DATA SECTION:
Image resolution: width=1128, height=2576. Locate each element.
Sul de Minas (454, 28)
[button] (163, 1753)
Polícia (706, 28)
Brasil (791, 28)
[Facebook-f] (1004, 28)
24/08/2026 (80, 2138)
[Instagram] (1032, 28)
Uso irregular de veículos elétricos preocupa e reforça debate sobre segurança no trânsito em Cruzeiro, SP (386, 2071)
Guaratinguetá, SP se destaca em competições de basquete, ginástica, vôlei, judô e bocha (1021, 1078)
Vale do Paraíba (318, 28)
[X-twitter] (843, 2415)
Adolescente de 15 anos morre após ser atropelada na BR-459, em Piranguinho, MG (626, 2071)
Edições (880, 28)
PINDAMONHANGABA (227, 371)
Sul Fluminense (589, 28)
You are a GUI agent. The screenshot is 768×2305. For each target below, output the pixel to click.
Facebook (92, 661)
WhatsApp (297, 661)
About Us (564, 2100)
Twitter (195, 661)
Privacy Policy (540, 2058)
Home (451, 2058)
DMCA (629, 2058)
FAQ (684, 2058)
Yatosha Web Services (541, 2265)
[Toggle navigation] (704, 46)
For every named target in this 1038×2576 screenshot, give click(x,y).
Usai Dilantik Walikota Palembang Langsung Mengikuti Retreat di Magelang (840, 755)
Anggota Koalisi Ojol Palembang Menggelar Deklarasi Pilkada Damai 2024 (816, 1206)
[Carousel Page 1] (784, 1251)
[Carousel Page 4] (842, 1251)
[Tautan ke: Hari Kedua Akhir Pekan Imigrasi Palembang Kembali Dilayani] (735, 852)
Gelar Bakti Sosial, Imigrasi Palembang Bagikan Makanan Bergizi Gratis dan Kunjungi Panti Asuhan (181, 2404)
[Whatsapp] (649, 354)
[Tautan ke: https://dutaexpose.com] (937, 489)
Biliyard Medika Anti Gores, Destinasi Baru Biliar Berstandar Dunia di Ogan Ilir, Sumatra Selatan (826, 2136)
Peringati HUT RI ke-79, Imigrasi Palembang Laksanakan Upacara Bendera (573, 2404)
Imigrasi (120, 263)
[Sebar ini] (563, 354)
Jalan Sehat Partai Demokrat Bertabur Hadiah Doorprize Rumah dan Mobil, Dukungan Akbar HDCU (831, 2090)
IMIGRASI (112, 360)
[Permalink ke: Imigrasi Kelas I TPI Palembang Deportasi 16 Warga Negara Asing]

ACTION ITEM: Transcribe the records from their first line. Stop after the line with "Uso irregular de", including it.

RESULT OF THIS EXERCISE:
Image resolution: width=1128, height=2576. Locate each element.
Sul de Minas (454, 28)
[button] (163, 1753)
Polícia (706, 28)
Brasil (791, 28)
[Facebook-f] (1004, 28)
24/08/2026 (80, 2138)
[Instagram] (1032, 28)
Uso irregular de veículos elétricos preocupa e reforça debate sobre segurança no trânsito em Cruzeiro, SP (386, 2071)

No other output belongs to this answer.